> [EXERCISE INSTRUCTIONS] Copy out exactly, from the entries that follow, the line holding "Task: Tap the", the line holding "You are a GUI", and all lines between them, but no pictures.

> [EXERCISE MATERIAL]
++++++++++++++++++++

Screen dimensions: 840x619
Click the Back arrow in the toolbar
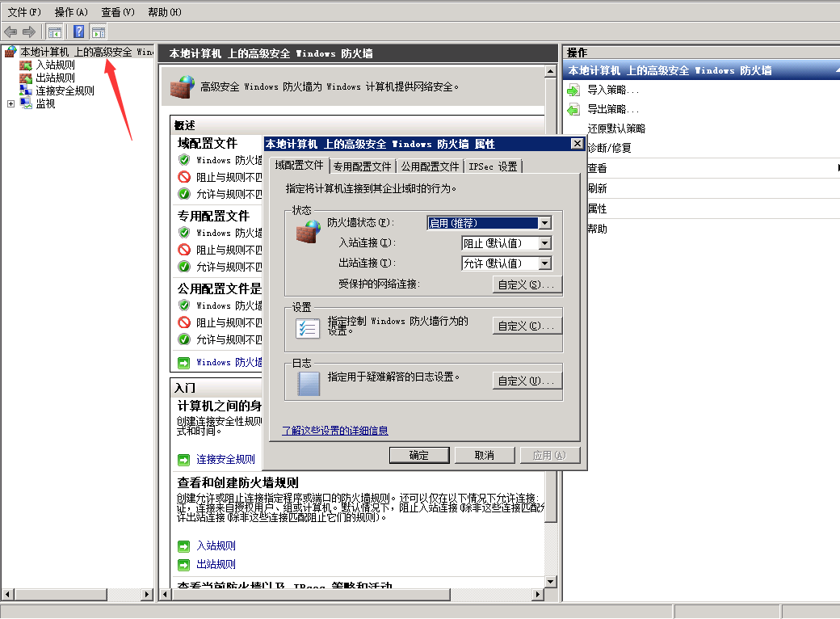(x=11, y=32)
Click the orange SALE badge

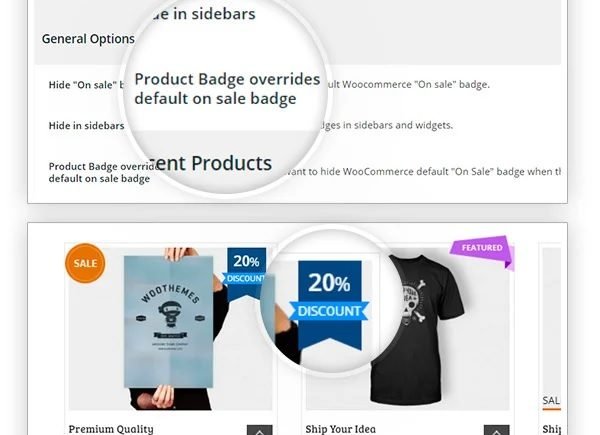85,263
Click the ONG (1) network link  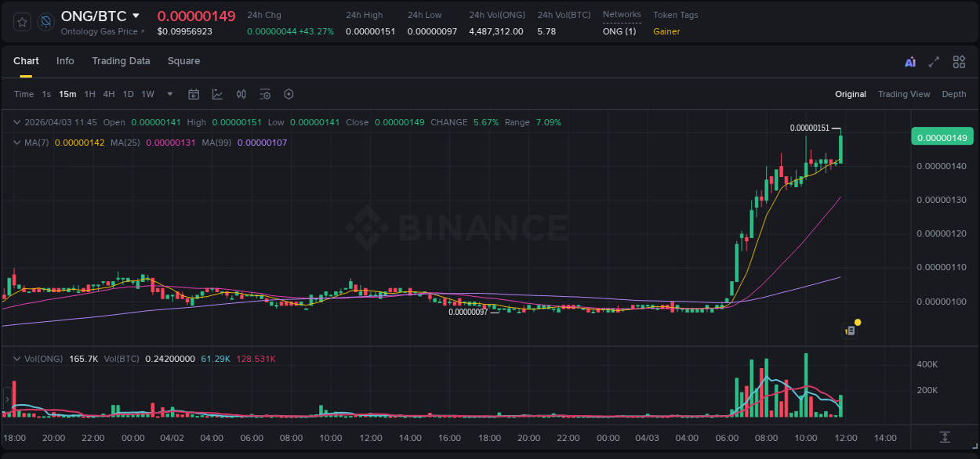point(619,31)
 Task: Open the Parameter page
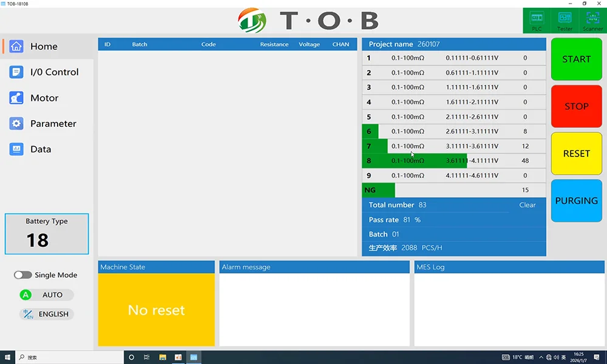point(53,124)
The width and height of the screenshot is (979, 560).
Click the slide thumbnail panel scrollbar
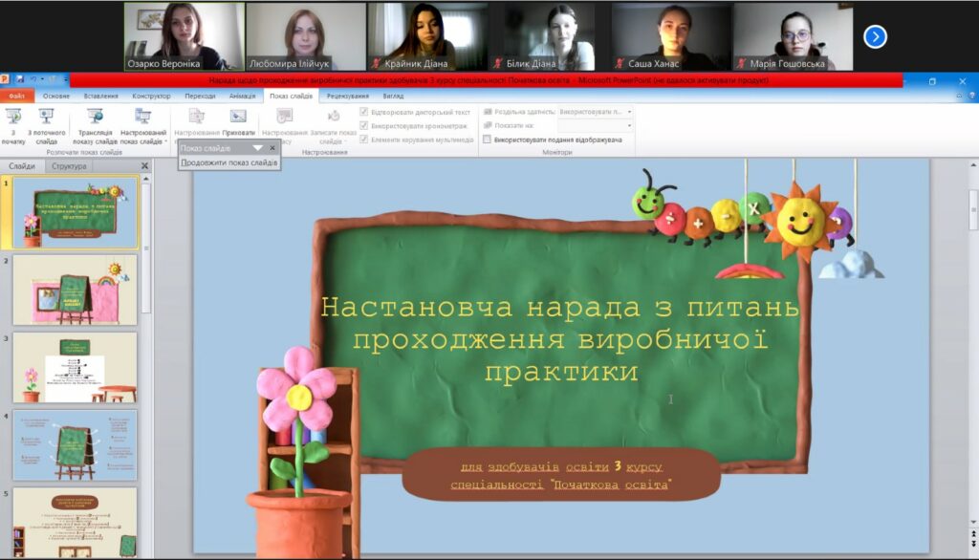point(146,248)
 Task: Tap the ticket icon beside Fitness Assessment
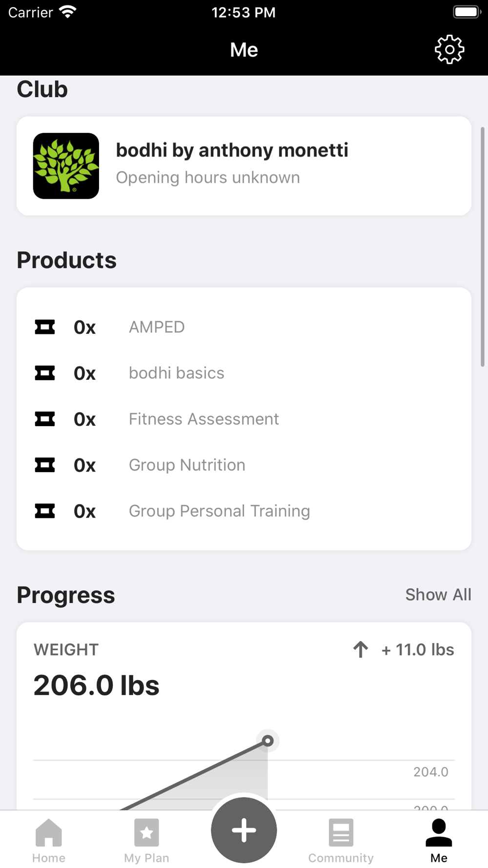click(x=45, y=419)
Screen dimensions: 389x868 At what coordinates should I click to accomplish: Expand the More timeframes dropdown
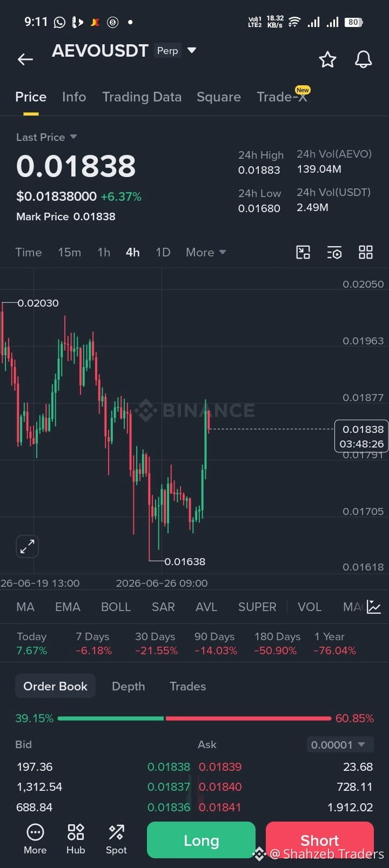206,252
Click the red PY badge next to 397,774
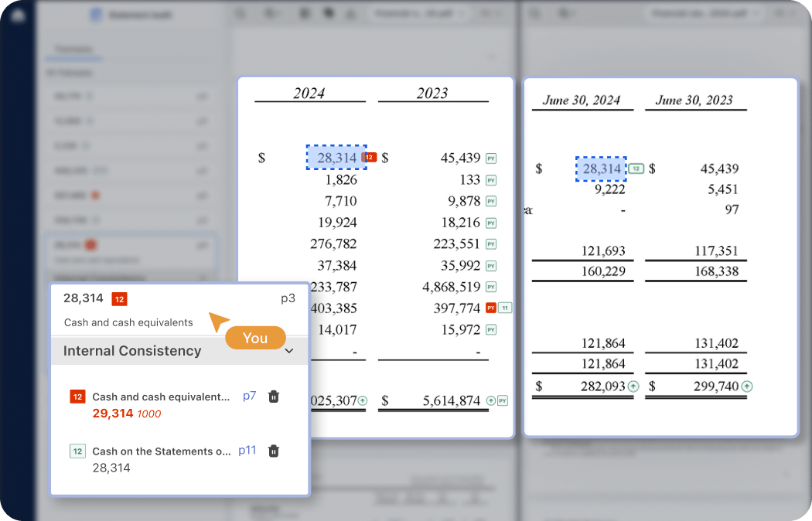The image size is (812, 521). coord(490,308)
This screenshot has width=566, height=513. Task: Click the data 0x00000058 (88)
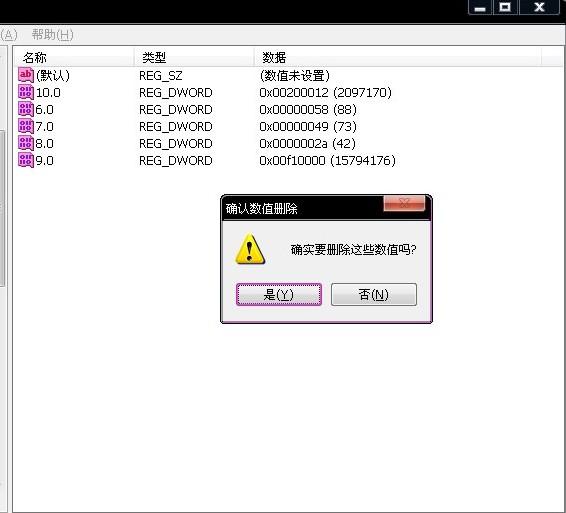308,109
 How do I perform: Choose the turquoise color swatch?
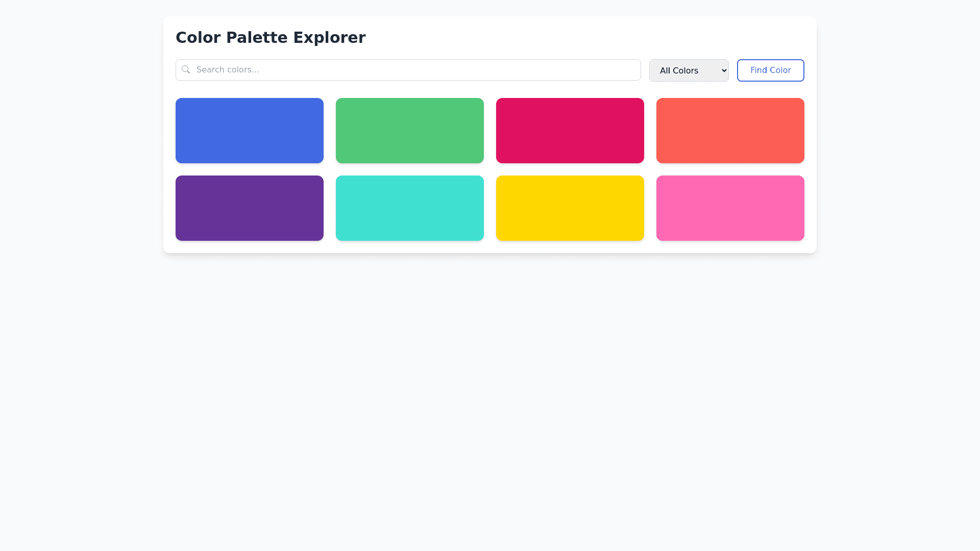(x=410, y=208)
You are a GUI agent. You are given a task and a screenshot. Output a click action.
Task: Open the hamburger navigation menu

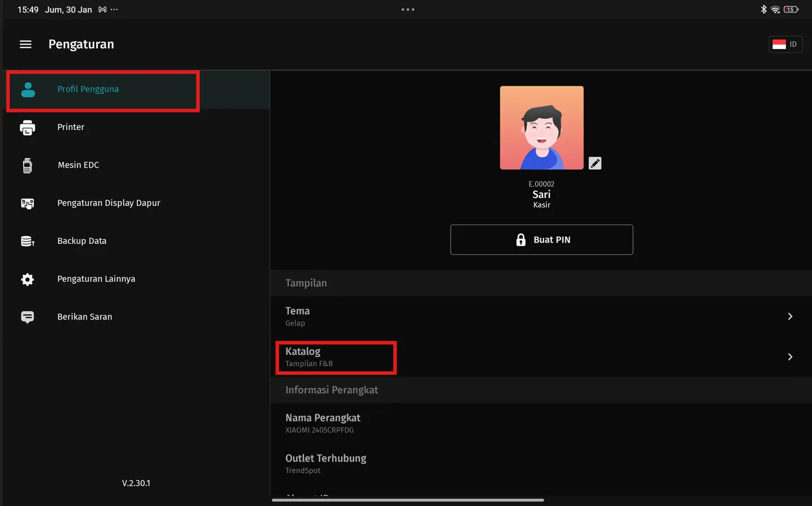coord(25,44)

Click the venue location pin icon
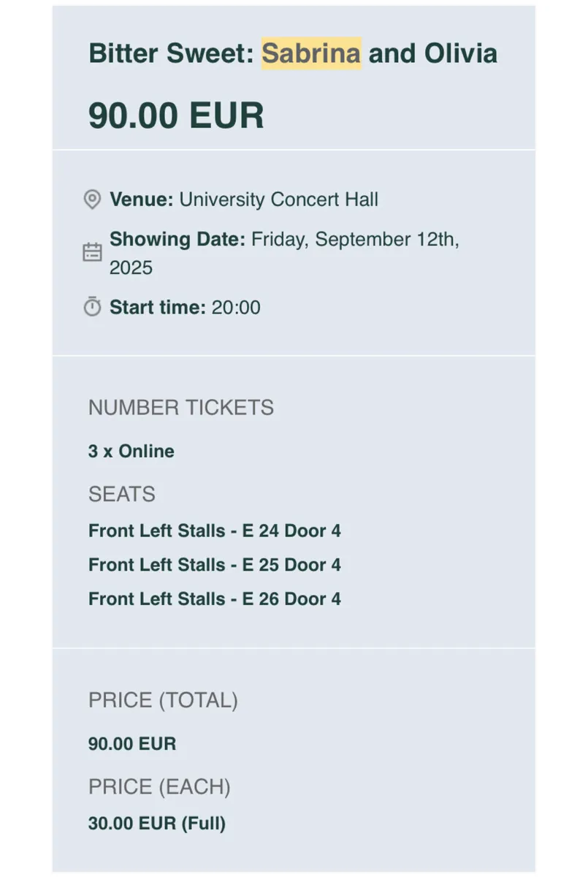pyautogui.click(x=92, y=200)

++++++++++++++++++++

> [SOLUTION]
 Task: Tap the ticket icon beside Fitness Assessment
click(x=45, y=419)
Screen dimensions: 389x868 At what coordinates should I click to accomplish: Expand the More timeframes dropdown
206,252
Click the red PY badge next to 397,774
The image size is (812, 521). coord(490,308)
This screenshot has width=566, height=513. Task: Click the data 0x00000058 (88)
308,109
 How do I perform: Choose the turquoise color swatch?
(x=410, y=208)
You are a GUI agent. You are given a task and a screenshot. Output a click action.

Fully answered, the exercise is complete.